Maxine smiled a little as
his voice faded. She didn’t feel like his “precious granddaughter” with the enormity of her burden.
“I was never able to introduce you to your bisabuelos, but oh, if you could have traveled to Cuba to meet them! The stories they could’ve told you about tu abuelo. Ah . . .” He and his wife chuckled together. “Recuerdas cuando me caí en la letrina de mi papá?”
“La letrina . . . outhouse . . . remember when you fell in the outhouse?” Maxine stared at her grandparents, openmouthed. “What? Why? When?”
“I was four, maybe five. Old enough to remember.”
“Like you could forget that smell.” Mama Ruby’s nose wrinkled. “Girl, when your grandfather told me that story, I liked to fell over myself. I didn’t want to kiss him for a week, all those years later!”
“Mmm-mwah!” Lerenzo sat back, pleased with himself after grabbing his wife’s face with both hands and planting a wet kiss on her lips. He gave her another smooch before he turned back to his granddaughter and his story. “I was a little rascal in those days.”

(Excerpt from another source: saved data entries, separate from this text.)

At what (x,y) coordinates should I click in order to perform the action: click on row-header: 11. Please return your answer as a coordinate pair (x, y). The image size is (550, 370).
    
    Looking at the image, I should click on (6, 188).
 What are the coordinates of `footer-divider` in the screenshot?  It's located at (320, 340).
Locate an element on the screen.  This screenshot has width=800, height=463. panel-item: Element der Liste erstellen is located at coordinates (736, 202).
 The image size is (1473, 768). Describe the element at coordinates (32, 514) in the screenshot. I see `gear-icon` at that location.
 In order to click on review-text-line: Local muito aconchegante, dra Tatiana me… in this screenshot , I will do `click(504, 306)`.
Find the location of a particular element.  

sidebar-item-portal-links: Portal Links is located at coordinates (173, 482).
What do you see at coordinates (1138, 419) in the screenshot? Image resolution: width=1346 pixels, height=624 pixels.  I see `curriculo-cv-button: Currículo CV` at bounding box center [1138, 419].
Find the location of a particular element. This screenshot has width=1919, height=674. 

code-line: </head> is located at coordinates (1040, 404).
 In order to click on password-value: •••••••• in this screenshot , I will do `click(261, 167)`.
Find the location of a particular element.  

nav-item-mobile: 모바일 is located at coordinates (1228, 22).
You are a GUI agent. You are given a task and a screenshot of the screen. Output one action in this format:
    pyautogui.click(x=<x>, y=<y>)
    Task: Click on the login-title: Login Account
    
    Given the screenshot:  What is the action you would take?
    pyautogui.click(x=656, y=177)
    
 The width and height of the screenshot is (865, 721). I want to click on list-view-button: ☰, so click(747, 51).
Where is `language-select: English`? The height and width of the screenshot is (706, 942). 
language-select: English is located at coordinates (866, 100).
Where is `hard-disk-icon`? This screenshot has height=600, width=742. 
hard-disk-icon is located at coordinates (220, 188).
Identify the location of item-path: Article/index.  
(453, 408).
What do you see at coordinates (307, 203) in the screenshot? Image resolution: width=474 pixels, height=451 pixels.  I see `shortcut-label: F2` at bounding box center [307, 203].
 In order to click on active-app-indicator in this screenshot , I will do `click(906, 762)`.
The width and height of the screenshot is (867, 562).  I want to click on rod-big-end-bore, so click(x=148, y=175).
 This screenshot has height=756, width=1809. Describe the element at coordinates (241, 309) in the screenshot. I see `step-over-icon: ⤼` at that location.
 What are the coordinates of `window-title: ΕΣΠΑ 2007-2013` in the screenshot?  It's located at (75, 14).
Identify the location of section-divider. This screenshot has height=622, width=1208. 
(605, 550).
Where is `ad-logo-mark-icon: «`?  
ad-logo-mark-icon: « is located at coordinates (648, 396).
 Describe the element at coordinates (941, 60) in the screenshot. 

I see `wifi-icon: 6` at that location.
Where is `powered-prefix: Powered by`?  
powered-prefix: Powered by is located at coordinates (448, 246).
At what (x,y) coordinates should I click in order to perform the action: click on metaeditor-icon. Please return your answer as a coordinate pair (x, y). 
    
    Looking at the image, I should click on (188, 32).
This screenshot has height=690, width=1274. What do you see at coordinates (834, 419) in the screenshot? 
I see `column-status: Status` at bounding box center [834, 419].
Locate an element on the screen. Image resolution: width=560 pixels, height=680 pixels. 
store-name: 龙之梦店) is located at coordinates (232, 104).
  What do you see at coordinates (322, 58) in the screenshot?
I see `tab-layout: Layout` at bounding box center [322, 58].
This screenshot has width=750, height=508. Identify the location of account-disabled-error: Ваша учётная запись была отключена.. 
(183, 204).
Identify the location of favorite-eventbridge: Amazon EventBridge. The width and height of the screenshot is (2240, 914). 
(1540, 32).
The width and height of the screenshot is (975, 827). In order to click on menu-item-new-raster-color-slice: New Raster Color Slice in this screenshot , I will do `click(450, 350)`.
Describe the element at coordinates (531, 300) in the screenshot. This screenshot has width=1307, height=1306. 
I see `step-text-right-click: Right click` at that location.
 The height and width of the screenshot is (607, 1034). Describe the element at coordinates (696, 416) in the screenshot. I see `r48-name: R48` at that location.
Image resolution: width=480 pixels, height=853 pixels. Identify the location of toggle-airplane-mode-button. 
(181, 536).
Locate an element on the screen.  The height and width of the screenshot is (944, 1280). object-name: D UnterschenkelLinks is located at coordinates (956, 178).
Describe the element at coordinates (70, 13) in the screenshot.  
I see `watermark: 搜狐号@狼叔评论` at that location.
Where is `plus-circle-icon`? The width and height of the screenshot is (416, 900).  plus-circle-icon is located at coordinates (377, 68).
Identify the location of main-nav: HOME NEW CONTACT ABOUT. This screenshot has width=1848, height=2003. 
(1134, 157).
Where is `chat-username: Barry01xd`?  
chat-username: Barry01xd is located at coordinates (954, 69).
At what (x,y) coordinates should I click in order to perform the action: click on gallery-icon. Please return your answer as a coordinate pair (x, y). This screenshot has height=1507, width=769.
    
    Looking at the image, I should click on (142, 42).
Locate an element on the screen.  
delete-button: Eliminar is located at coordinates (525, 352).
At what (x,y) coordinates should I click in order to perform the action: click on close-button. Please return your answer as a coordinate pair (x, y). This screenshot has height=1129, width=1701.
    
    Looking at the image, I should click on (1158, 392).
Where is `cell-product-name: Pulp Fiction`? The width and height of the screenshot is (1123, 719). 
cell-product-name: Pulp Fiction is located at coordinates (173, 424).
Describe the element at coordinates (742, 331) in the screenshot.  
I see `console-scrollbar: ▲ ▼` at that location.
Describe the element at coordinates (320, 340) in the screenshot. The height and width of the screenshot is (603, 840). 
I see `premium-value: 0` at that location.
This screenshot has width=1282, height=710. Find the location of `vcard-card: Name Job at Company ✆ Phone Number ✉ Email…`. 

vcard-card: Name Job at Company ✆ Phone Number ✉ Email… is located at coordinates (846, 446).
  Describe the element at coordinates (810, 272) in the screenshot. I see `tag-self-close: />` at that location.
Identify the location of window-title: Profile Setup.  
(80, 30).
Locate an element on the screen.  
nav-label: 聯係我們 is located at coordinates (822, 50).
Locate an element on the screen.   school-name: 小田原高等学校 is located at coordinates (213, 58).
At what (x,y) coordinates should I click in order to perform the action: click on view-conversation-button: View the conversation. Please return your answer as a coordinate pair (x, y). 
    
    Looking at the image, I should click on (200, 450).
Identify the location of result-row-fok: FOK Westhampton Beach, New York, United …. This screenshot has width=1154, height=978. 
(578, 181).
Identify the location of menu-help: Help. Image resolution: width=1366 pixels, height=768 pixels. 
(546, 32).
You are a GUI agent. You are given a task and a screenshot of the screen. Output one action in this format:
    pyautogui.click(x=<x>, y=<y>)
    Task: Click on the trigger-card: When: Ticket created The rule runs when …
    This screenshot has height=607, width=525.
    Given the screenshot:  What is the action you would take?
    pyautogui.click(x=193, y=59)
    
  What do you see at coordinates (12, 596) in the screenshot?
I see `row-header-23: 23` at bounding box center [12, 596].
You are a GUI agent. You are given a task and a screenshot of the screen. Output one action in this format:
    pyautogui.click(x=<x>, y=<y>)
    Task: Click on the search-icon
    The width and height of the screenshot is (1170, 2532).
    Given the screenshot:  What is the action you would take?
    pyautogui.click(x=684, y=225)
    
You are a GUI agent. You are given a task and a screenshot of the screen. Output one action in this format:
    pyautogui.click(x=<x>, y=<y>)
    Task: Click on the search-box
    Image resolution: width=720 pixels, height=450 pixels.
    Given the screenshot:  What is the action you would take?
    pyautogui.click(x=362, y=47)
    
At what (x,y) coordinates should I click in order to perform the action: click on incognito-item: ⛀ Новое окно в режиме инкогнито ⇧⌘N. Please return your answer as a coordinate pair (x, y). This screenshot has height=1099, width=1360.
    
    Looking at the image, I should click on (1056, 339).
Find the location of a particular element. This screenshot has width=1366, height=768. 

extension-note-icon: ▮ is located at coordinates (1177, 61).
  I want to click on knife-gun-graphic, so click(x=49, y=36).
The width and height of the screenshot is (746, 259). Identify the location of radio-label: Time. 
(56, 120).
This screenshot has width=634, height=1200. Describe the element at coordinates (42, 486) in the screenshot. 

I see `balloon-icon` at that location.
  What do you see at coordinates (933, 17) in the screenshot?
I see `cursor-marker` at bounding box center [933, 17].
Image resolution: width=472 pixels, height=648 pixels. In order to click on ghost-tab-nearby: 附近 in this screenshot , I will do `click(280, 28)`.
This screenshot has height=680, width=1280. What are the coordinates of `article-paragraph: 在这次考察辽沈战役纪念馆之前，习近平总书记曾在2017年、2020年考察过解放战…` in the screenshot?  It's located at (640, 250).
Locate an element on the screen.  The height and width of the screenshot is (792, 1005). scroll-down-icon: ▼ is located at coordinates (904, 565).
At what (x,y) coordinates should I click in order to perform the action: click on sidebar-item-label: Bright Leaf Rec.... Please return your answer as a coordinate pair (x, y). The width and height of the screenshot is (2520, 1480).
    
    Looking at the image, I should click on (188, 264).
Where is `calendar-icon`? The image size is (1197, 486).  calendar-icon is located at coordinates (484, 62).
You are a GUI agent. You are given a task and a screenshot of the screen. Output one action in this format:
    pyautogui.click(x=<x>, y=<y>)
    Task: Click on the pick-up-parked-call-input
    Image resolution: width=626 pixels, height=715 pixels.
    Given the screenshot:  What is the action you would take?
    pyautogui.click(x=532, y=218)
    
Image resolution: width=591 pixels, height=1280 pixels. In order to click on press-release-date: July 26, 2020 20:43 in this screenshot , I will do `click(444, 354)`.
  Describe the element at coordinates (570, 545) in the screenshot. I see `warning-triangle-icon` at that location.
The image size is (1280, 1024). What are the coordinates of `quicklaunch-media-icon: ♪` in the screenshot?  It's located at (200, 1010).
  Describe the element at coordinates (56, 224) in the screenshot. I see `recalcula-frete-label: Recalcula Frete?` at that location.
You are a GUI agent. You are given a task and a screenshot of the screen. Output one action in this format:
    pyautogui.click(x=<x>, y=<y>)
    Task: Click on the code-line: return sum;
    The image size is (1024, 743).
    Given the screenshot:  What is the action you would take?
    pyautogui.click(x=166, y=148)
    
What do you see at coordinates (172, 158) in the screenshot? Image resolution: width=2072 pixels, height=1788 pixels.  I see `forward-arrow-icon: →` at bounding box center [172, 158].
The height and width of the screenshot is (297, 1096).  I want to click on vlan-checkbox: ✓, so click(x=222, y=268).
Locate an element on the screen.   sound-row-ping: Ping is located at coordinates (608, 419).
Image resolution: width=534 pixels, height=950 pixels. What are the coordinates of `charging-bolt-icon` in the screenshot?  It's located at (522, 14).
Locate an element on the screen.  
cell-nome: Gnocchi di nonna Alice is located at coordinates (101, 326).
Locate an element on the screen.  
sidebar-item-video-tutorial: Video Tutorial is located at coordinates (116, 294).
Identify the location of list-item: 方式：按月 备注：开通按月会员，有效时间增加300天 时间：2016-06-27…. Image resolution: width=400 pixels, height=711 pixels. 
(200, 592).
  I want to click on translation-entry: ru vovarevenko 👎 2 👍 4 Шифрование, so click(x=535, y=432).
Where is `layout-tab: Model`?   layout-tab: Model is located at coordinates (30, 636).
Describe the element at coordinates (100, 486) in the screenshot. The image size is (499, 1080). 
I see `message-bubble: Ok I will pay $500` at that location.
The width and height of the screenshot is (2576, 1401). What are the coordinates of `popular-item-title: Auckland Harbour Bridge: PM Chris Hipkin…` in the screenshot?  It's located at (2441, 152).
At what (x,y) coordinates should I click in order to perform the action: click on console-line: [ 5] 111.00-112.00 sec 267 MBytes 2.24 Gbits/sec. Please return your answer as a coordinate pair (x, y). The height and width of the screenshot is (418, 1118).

“You’re still a little rascal.”
“Hush, woman,” he growled. “Pero es la verdad. And it was true then, too. My brothers never could keep up with me. That day, when I got away from them, I ran into the outhouse to hide, and I fell into that dirty hole. Whew-wee! They wore me out.”
“My great-grandparents? Mis bisabuelos?”
“No. Mis hermanos! My brothers had to clean me up. And when they did, whew. Believe me, that was the last time I played that dirty trick.” He laughed out loud, obviously still relishing the memory, as offensive as it was to the senses. “And you know who reminds me now of me then?”